**Task to carry out:** Select from the data all lines with the word "computer".

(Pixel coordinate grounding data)
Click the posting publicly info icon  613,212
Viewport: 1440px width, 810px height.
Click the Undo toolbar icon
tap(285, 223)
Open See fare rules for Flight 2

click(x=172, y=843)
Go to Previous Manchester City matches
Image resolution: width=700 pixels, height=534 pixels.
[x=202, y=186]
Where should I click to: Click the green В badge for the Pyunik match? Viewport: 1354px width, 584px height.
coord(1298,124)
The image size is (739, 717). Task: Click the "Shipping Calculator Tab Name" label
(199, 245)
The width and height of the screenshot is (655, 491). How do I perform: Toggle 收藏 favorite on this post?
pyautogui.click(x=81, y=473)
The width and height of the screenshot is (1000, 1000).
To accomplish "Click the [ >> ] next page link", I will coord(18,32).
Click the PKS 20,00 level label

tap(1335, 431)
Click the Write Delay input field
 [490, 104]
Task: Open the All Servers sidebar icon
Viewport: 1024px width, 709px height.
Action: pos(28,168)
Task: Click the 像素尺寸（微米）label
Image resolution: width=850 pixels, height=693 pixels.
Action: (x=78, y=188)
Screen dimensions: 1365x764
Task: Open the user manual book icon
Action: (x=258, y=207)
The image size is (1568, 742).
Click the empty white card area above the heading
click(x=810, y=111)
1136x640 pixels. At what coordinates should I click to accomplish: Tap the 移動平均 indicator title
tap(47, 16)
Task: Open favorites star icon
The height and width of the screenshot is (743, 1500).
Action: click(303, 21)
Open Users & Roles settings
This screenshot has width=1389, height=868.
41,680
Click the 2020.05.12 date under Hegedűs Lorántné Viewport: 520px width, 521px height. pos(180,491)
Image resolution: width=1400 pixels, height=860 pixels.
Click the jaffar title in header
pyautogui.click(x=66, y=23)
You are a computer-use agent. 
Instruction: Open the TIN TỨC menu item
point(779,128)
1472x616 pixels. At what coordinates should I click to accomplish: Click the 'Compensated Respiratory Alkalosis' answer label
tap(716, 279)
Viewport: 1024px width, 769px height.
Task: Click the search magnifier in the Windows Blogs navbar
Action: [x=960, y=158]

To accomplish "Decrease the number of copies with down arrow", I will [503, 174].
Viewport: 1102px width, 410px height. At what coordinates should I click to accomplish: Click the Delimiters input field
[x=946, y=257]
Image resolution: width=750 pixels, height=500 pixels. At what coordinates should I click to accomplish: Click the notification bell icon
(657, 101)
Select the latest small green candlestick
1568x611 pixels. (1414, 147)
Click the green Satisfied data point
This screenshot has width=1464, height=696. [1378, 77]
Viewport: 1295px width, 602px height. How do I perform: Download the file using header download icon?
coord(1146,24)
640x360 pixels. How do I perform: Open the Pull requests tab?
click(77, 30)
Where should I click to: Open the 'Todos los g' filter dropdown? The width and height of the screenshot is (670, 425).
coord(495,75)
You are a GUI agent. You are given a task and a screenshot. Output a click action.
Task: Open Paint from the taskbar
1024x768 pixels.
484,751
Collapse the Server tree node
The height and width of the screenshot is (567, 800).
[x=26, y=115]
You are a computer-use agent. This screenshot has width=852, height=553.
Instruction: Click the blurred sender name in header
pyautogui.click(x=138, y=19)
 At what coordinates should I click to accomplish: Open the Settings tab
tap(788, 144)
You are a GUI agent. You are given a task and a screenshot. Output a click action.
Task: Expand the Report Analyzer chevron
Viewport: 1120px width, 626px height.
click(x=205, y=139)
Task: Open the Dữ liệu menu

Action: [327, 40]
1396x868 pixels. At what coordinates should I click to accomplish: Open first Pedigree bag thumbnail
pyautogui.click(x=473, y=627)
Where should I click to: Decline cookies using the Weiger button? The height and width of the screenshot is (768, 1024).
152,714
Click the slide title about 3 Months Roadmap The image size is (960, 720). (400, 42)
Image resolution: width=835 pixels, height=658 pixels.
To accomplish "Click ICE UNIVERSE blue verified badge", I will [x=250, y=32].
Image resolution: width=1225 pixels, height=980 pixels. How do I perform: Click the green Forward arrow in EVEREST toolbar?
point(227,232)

**Response area:**
You are a computer-use agent. 
You are a computer-use agent. This screenshot has width=852, height=553.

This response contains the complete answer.